Тут он надо мной расхохотался и объяснил, что это просто уличная хитрость такая. Станция — самое подходящее место: толкучка, свалка, багаж. Работают парами, деньги делят. Один крадет, другой возвращает. Если даже хозяину на пропажу плевать, почти наверняка какой-нибудь прохожий, у которого полный карман при пустой башке, заметит возврат собственности и отвалит пару монет — в награду за честность. Тут можно еще сказать: «Нет, сэр, я не могу наживаться на самом обыкновенном поступке», — и там, глядишь, еще деньжат подсыпят.
Я не знала, что и сказать.
— Конечно, надо соображать, кого облапошить, не то пообещают тебе уголок в раю, вот и вся твоя прибыль.
В глубине души мне эта хитрость понравилась, но вслух я сказала, что ему должно быть стыдно.
— Этого ты от меня не дождешься, — сказал он, как отрезал, и потом спросил, довольна ли я своей жизнью.
Я кивнула.
— Я знаю про детей, — сказал он. — От Джорджа знаю.
Тут мое сердце так и подпрыгнуло — ведь Джорджи, значит, говорил про меня. Обида из-за того, что он предпочел общество утиного мальчишки, вмиг куда-то пропала, и скучный день вдруг рассиялся весь, и дальнее озеро, только что хмурившееся под свинцовым небом, сразу просветлело, и белыми стали серые палатки. Кони табунком прорысили к грязной дороге, и крупы у них, как шелковые, лоснились на солнце. Я спросила, что еще говорил Джорджи.

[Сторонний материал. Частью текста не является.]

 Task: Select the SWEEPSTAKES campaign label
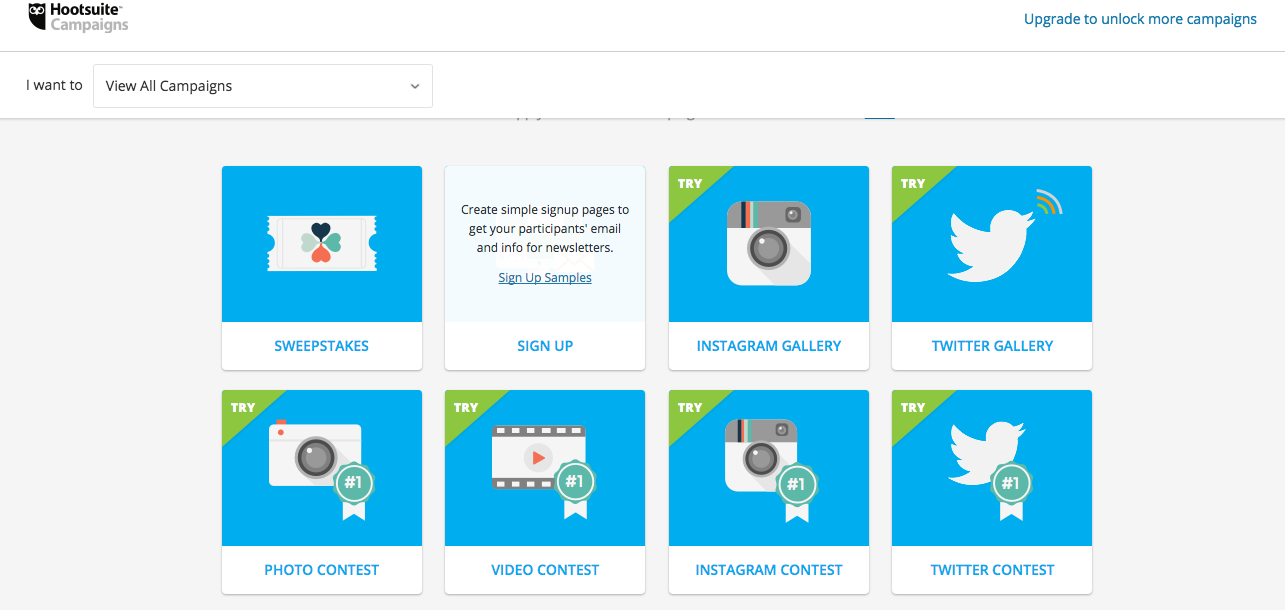(321, 345)

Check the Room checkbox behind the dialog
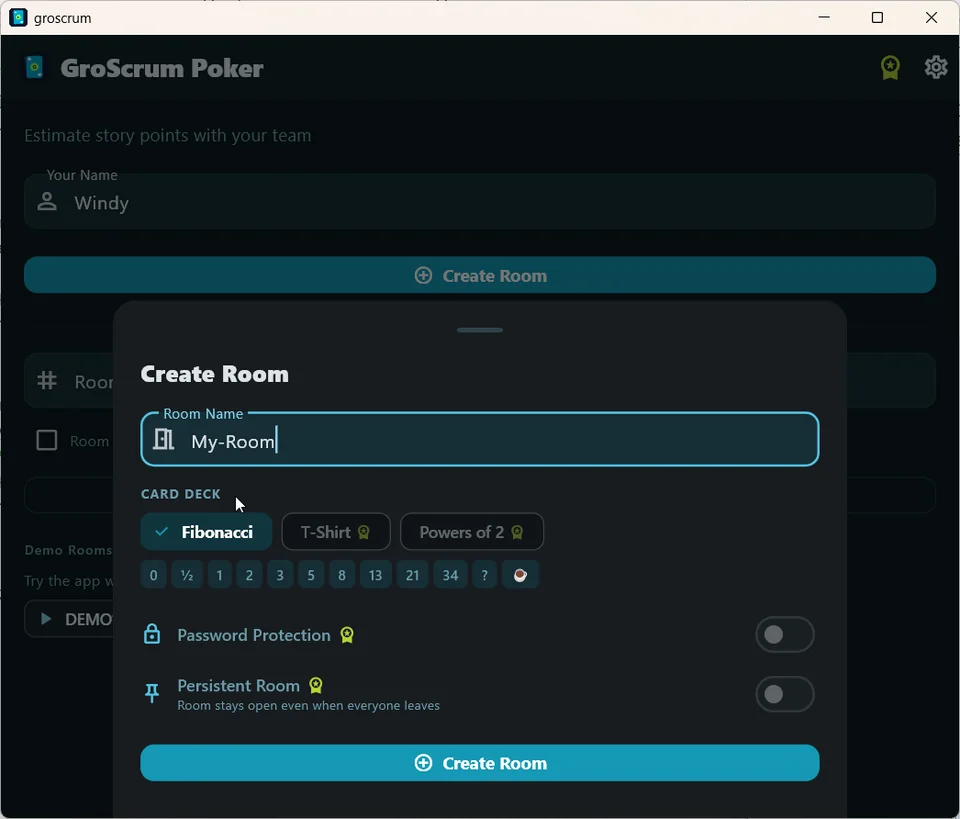47,440
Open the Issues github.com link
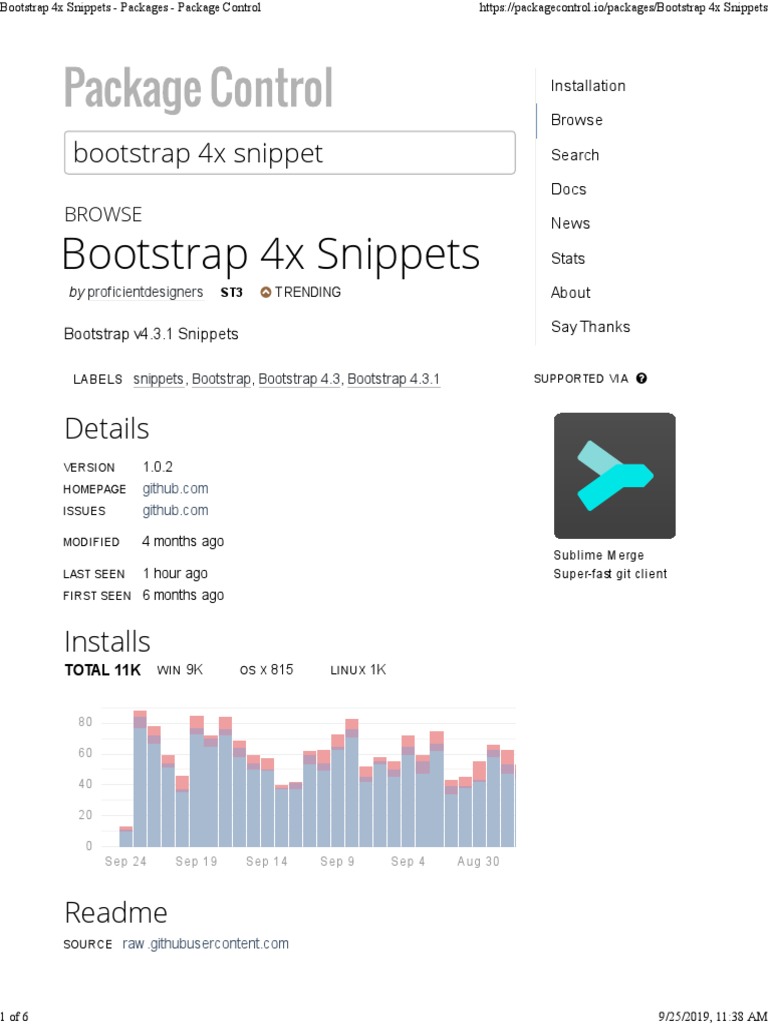 pyautogui.click(x=175, y=511)
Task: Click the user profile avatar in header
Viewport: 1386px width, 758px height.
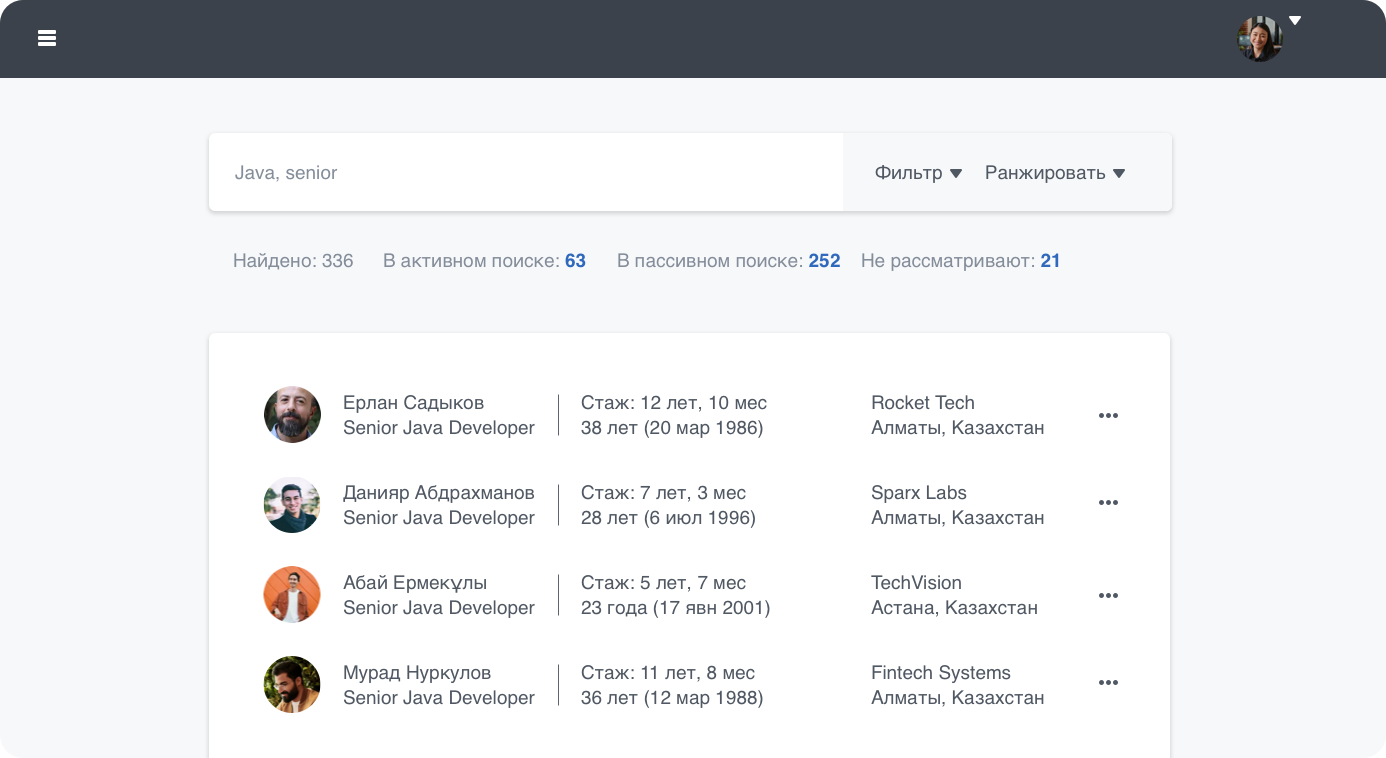Action: [x=1259, y=39]
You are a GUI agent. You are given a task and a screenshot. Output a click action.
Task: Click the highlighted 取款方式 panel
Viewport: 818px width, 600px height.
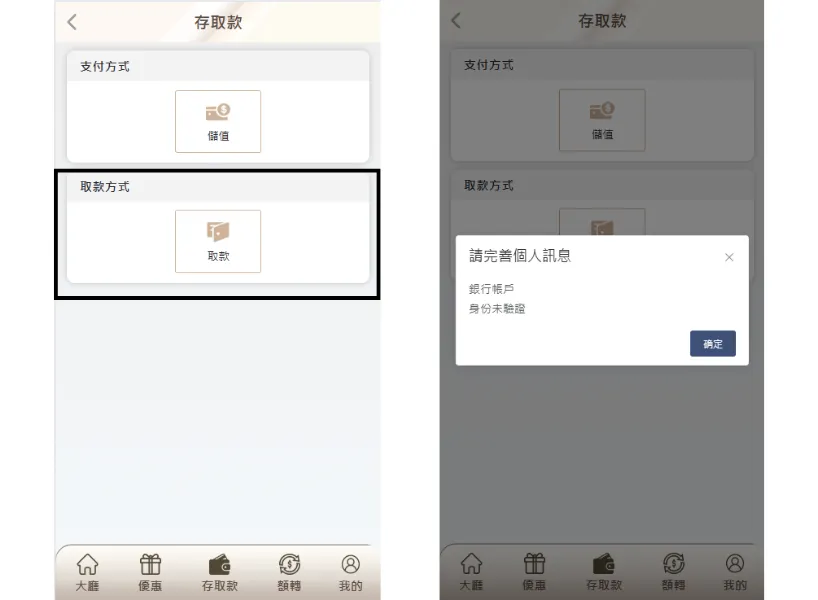click(x=218, y=233)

— Только это, — был ответ. — Ну, и что он рад… так как Энни уже не способна производить потомство.
Я могла бы сказать, что это он — причина ее разочарования, его баловство с тигровой шкурой, но разве не было у меня оснований его благодарить за исход? И я только выпалила: «Я его люблю. В нем вся моя жизнь».
Он хмуро поглядел на меня и спросил:
— Но они ж тебя услали… тогда?
— Не одну, — вскинулась я. — Оба раза мы с Энни жили в таком домике… в деревне. Вечером она вязала, а я ей истории рассказывала. Все из головы выдумывала, у нее на книги аллергия. Я ее уважаю. Она никогда не показывала ревности.

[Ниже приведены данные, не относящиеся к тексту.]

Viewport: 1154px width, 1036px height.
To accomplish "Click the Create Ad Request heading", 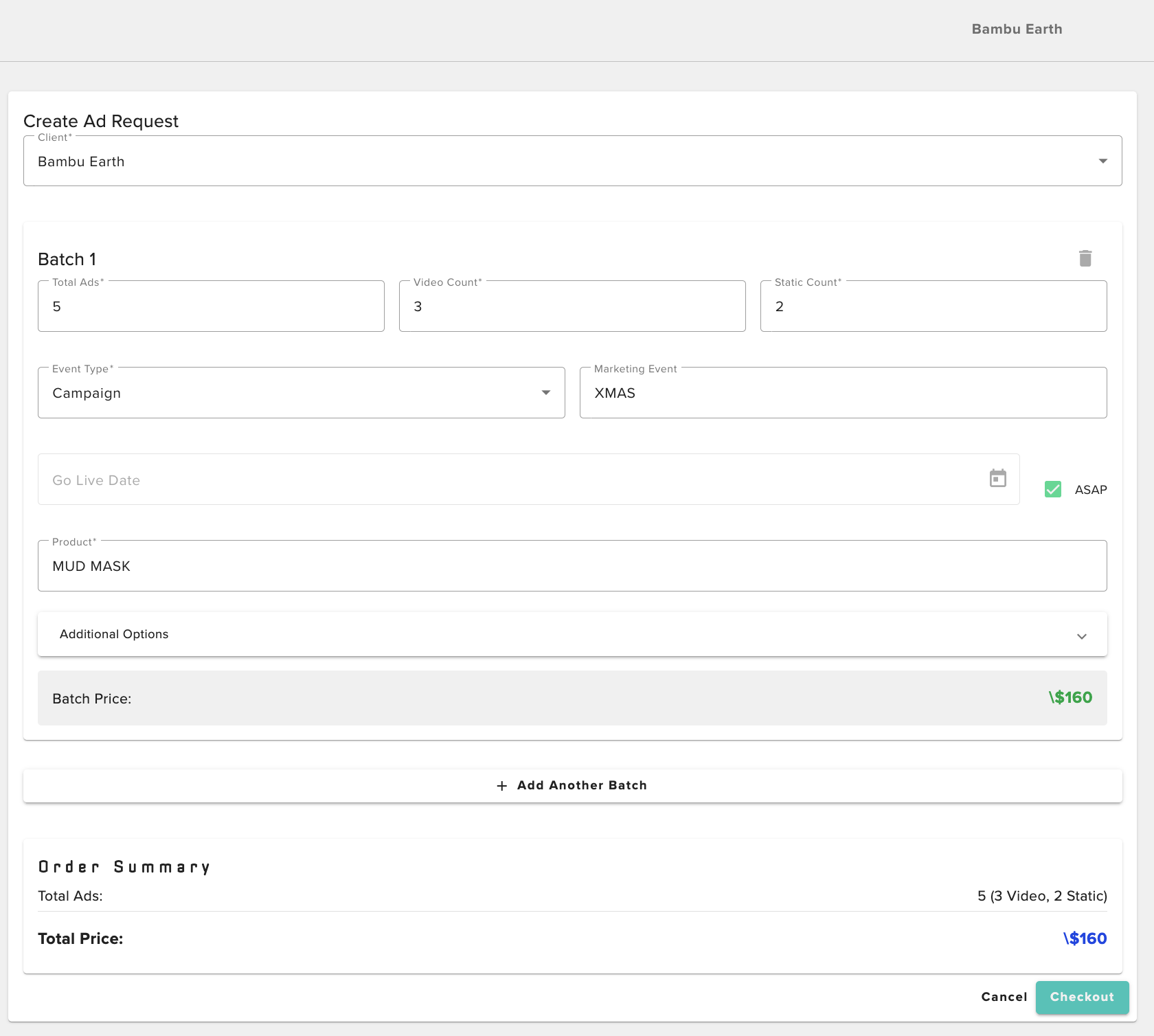I will click(x=101, y=121).
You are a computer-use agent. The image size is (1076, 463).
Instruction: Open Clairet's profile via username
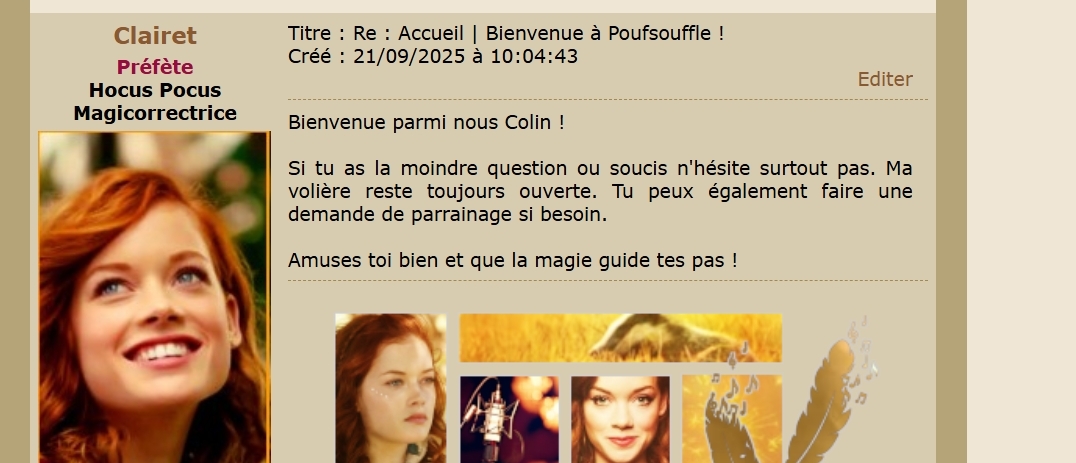point(155,35)
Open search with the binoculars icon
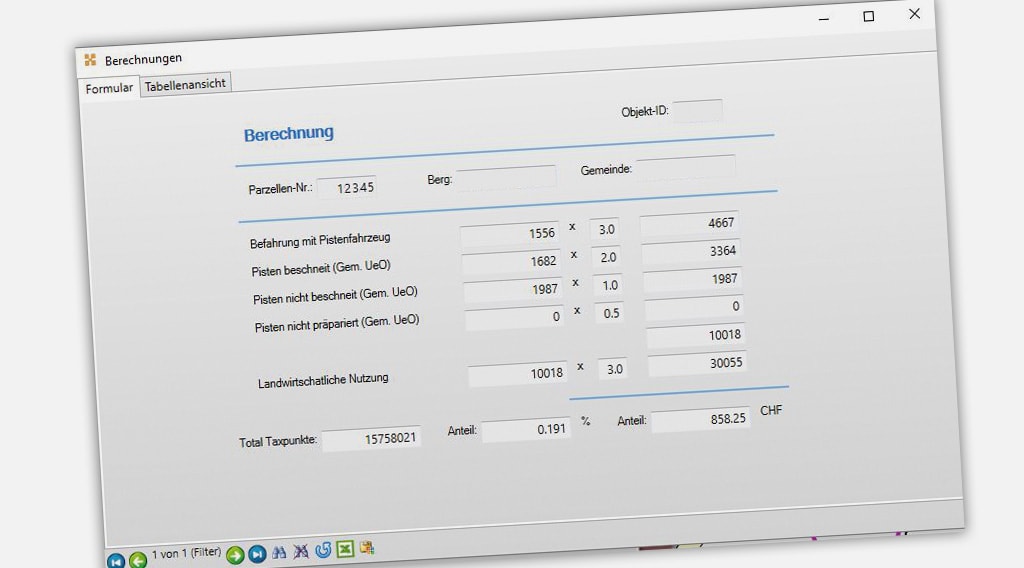The width and height of the screenshot is (1024, 568). click(x=279, y=552)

— А с чего бы ей, — фыркнул он. — У нее никогда не было охоты.
Он не мог уняться, еще расспрашивал. Поинтересовался, что думает про все старая миссис Харди, и я сказала, что не знаю, но ей, как и мне, всего дороже счастье Джорджи.
Он отвел глаза. Стал грустный какой-то. Потом пробормотал: «Слава богу, я не женщина».
Тут вернулся доктор Поттер и принес баранью ногу. Ликуя, сообщил, что обнаружил возле озера опрокинутую продовольственную повозку. Она была пустая, но он поискал рядом и напал на это мясо у самой воды.
— Повезло, — сказал утиный мальчишка. — Особенно, если кучера поблизости не наблюдалось.
— Конечно нет, — оскорбился доктор Поттер. — Иначе я бы ему заплатил.
Он опустился на стул и, зажав между жирных коленей эту баранью ногу, стал с нее обирать червей. Скоро утиный мальчишка ушел.
— Он знает про детей, — сказала я.
— От миссис О'Горман, разумеется?
— Джорджи ему сказал.
— Значит, осел твой Джорджи. Никогда нельзя откровенничать с такими, как Помпи Джонс.
— Что он вам сделал? — сказала я. — Джорджи его любит, считает его добрым, и я тоже.
— Оставь, — сказал он. — Он еще насолит вам обоим.
— Он мой портрет хранит, — не сдавалась я.
И тут доктор Поттер объявил, что это хранение портрета — одна аффектация и доброта показная. «Когда-нибудь маска спадет — пригрозил он. — Как лапидарно выразил это Сенека, nemo potest personam diu ferre fictam[17]».
Я не стала дожидаться перевода, ушла. Вот если бы это Джорджи, я думала, хранил мой портрет, пусть совсем почернелый от времени.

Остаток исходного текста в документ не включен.